EXERCISE DESCRIPTION:
Please copy each line of the records below that includes the word "computer".

**** INPUT FOR THIS TASK ****

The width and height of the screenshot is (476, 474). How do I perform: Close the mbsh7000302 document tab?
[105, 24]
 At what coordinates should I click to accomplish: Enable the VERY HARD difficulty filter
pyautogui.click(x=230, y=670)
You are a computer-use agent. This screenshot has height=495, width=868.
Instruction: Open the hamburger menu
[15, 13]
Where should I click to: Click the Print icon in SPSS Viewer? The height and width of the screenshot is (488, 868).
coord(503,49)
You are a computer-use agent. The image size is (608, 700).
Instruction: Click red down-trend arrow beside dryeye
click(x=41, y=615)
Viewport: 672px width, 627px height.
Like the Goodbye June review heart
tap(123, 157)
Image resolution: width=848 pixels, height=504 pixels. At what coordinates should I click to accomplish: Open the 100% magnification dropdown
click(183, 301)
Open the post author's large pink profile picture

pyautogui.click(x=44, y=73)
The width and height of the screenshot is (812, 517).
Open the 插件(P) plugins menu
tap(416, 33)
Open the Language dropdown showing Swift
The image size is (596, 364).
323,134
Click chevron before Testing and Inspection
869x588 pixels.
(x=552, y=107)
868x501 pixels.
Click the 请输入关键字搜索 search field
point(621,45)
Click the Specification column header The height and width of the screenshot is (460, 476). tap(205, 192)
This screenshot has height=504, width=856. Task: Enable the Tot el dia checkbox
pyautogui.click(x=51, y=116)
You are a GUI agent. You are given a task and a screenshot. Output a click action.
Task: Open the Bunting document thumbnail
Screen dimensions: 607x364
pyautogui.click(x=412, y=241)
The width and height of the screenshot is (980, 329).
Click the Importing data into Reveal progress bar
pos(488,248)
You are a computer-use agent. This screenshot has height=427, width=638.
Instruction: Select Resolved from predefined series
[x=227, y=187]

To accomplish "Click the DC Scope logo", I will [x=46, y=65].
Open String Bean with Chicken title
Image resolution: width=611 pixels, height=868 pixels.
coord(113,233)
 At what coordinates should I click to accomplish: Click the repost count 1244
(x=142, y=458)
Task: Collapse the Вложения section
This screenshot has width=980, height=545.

****

ANSWER BELOW:
You are a computer-use agent. This screenshot has height=495, width=868.
You are a computer-use agent. The image size is (608, 700).
You are a computer-use agent. This screenshot has height=427, width=638.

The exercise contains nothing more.